The aesthetic movement represented by the school of William Morris and Dante Gabriel Rossetti had a permanent influence on English decorative art. As the leading aesthete, Oscar Wilde became one of the most prominent personalities of his day. Apart from the ridicule he encountered, his affected paradoxes and his witty sayings were quoted on all sides. In 1882 he went on a lecture tour in the United States, afterwards returning to Great Britain where he worked as a reviewer for the Paul Mall Gazette in the years 1887-1889.

Afterwards he became the editor of Woman’s World. During this time he published his most famous Fairy Tale The Happy Prince and Other Tales (1888). Three years later his only novel The Picture of Dorian Gray was published. Critics often claimed that there existed parallels between Wilde’s and the protagonist’s life.

In 1884 he married Constance Lloyd, and he fathered 2 sons Cyril (1885) and Vyvyan (1886). He had already published in 1881 a selection of his poems, which, however, only attracted admiration in a limited circle. In 1888 appeared The Happy Prince and Other Tales, illustrated by Walter Crane and Jacomb Hood. This volume of fairy tales was followed up later by a second collection, The House of Pomegranates (1892), acknowledged by the author to be "intended neither for the British child nor the British public." In much of his writings, and in his general attitude, there was to most people of his day an undertone of rather nasty suggestion which created prejudice against him, and his novel The Picture of Dorian Gray (1891) impressed them more for its suggestiveness than for any supposed literary brilliance. Wilde contributed some feature articles to the art reviews, and in 1891 re-published three of them as a book called Intentions.

Wilde’s favourite genres were the society comedy and the play. From 1892 on, almost every year a new work of Oscar Wilde was published. His first real success with the larger public was as a dramatist with Lady Windermere's Fan at the St James's Theatre in 1892, followed by A Woman of No Importance (1893), An Ideal Husband (1895) and The Importance of Being Earnest (1895), which became Wilde’s masterpiece in which he satirized the upper-class. The dramatic and literary ability shown in these plays, all of which were published later in book form, was as undisputed as their action and ideas were characteristically paradoxical. In 1893 the publisher refused to allow Wilde's Salome to be produced, but it was produced in Paris by Sarah Bernhardt in 1894.

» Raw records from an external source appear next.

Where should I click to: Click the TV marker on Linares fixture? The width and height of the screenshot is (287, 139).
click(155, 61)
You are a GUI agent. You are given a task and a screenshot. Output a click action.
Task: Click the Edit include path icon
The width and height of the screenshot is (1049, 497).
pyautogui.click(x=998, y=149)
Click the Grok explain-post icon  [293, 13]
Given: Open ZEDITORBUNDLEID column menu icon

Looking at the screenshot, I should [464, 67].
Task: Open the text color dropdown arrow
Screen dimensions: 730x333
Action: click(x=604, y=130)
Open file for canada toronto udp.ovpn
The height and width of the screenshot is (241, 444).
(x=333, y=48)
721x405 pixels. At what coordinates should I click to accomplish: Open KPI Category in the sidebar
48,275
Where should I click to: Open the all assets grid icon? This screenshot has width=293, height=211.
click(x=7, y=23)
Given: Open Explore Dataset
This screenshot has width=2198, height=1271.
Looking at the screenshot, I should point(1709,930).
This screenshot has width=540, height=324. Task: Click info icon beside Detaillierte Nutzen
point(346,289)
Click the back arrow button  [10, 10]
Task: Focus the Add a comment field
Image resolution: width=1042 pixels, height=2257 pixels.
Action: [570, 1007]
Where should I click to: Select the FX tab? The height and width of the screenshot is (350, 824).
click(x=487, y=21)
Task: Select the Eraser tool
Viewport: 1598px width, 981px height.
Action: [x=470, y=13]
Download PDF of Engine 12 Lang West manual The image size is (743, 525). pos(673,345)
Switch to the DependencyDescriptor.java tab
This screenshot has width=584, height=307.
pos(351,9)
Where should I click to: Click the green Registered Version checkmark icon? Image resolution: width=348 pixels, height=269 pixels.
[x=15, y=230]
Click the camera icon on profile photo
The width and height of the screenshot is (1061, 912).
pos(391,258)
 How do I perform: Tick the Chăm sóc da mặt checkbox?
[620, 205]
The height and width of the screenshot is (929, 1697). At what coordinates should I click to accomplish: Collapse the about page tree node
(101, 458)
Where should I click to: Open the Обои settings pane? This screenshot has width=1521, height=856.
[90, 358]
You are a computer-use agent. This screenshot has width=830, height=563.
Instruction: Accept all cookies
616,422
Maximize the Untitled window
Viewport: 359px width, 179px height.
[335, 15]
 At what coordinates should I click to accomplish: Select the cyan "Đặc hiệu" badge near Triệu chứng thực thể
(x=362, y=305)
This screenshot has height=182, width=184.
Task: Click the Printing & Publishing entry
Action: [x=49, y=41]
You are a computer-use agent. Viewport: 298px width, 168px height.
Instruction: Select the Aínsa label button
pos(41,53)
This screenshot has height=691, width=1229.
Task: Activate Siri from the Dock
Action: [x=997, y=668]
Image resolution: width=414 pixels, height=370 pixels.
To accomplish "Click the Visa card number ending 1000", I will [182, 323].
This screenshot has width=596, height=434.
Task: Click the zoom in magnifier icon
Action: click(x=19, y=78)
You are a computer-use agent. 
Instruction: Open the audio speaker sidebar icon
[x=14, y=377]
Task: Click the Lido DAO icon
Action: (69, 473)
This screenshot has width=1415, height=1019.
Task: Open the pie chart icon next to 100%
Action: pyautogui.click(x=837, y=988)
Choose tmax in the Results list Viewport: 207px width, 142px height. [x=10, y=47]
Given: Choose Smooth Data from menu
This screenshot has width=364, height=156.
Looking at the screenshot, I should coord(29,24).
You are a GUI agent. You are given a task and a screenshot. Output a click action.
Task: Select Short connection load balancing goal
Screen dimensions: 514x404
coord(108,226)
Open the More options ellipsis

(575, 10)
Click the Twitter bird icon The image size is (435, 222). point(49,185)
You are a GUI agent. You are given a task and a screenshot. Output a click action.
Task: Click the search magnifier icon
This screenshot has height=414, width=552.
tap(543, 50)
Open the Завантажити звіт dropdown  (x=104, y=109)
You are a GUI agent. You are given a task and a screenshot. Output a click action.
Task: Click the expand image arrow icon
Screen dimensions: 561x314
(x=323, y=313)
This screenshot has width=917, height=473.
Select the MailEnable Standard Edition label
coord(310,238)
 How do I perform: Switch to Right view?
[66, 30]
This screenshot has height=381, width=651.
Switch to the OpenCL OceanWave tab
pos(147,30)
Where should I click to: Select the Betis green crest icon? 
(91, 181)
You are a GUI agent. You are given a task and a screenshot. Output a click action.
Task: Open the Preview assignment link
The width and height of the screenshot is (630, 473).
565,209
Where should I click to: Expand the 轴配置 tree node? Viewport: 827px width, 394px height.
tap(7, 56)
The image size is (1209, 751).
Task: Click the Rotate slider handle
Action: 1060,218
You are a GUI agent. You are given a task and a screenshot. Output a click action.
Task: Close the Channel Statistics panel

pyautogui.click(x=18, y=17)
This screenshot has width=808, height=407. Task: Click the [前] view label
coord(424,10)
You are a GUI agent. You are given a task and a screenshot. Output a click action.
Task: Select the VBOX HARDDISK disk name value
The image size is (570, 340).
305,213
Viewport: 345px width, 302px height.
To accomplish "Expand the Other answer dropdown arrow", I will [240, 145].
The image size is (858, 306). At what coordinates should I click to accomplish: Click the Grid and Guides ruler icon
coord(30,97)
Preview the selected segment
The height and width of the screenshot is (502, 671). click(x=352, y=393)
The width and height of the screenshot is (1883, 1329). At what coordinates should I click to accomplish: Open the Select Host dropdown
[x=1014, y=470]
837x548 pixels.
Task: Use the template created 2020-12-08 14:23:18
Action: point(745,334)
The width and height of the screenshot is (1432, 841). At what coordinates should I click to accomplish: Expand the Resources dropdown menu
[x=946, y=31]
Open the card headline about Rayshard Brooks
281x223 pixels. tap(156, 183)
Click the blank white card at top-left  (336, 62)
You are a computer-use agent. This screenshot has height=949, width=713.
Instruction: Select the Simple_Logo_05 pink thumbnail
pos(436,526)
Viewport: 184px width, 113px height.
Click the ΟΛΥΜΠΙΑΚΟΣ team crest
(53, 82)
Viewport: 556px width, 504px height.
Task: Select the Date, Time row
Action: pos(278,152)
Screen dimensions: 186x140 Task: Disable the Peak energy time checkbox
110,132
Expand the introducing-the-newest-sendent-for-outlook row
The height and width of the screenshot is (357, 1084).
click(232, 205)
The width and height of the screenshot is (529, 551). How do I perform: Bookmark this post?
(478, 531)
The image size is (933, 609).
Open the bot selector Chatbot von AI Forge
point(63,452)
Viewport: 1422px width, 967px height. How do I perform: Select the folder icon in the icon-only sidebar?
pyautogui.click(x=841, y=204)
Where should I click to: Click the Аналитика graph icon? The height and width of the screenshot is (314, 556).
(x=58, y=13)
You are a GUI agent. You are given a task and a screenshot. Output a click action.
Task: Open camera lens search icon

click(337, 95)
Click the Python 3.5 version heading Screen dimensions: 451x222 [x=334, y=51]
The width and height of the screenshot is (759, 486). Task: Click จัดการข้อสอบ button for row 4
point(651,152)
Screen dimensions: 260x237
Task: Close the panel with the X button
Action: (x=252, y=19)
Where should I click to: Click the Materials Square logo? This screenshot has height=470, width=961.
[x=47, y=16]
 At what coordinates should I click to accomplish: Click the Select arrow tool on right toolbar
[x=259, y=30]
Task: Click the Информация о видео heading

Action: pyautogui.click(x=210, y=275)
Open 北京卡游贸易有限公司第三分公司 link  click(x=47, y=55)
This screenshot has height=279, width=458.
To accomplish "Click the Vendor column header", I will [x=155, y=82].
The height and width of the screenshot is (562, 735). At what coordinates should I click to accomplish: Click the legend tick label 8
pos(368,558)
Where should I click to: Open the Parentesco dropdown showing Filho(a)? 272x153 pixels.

In 1891 Wilde met Lord Alfred Douglas, the son of the eighth Marquess of Queensbury. Even though he was fond of Douglas and vice versa, Wilde was married to Constance Lloyd. Douglas' father was livid over his son’s relationship and wanted to bring Wilde down. He accused him of being a sodomite. As a result, Wilde took legal action and sued the Marquess of Queensbury for libel. But the court decided in favour of the marquess. Oscar Wilde was arrested and jailed. During his time in prison, Wilde wrote a 30,000 word letter to Douglas, which was published after his death with the title De Profundis.

After being released on May 18th 1897, Oscar Wilde left the country and travelled around Europe for the last three years of his life. In 1900, at the age of 46, Oscar Wilde died of cerebral meningitis in Paris. Shortly before his death he converted to the Roman Catholic Church, which he had long admired.

Oscar Wilde Famous Quote

There are only two tragedies in life: one is not getting what one wants, and the other is getting it.